Task to carry out.
Where does "field" appear in the data? Return each line that holds it.

Extracted information.
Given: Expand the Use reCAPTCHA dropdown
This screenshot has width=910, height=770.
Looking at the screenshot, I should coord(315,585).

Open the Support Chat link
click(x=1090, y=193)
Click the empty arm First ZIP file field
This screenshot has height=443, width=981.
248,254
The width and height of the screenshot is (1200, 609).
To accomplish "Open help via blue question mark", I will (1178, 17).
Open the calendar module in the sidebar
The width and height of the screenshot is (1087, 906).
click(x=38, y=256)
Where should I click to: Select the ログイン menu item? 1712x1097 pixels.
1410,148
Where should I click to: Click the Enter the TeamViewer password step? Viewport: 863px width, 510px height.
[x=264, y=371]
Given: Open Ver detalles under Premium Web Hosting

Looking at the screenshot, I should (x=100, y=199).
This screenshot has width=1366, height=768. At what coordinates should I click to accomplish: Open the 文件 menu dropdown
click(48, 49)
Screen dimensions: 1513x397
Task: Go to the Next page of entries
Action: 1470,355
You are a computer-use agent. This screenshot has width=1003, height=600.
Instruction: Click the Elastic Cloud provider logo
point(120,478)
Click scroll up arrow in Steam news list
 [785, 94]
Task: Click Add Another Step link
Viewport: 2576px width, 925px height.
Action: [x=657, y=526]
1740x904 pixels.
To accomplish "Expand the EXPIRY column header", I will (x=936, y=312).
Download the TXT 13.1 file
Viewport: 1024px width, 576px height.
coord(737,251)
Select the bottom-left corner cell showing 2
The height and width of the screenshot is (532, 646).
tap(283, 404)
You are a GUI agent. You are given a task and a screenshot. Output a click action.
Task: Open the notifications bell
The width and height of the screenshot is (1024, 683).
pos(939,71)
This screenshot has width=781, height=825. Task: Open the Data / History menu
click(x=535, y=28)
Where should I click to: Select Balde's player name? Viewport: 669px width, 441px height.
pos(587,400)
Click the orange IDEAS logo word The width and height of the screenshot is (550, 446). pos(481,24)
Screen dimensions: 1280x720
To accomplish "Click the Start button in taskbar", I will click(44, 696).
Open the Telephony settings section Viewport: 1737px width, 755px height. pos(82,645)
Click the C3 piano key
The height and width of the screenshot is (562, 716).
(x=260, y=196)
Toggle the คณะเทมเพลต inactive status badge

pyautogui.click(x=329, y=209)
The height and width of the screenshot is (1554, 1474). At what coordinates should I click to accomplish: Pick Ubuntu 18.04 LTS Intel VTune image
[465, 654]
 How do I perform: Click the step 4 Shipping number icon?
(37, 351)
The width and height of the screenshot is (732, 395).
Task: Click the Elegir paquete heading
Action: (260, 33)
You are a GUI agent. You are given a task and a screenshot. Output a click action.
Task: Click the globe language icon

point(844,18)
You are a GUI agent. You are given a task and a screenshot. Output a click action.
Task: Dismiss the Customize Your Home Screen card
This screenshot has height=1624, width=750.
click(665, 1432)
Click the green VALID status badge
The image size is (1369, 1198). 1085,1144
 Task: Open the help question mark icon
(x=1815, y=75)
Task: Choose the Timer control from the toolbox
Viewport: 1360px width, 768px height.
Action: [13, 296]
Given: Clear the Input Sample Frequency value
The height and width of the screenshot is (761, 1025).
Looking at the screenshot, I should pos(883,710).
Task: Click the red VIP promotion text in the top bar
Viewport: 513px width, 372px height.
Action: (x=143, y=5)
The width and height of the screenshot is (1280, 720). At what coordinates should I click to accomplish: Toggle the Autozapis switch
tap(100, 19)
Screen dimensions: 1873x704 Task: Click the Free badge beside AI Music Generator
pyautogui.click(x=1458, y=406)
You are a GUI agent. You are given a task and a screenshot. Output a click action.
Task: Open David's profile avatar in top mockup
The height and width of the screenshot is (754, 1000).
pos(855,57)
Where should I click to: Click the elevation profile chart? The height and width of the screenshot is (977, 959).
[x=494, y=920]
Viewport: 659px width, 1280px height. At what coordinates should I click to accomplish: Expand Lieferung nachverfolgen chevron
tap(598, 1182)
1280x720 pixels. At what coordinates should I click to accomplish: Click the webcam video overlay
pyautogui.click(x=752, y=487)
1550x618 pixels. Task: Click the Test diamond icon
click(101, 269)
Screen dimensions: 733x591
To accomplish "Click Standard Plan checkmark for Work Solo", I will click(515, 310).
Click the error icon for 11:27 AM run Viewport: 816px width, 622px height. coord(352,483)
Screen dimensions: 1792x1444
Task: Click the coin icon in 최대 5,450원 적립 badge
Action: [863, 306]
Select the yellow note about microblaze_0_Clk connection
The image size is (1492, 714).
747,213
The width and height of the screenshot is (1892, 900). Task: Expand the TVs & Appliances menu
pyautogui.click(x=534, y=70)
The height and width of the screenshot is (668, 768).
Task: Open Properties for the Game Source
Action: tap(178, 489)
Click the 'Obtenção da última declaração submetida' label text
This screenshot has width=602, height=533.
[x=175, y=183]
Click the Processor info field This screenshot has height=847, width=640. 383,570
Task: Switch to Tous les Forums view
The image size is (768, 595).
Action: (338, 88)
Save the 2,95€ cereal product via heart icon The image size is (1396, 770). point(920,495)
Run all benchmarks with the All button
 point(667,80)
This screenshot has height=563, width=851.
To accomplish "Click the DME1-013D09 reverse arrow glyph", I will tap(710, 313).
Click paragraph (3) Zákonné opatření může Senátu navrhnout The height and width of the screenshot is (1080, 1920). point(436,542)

Answer section.
Click the empty arm First ZIP file field
Click the Processor info field This screenshot has height=847, width=640. 383,570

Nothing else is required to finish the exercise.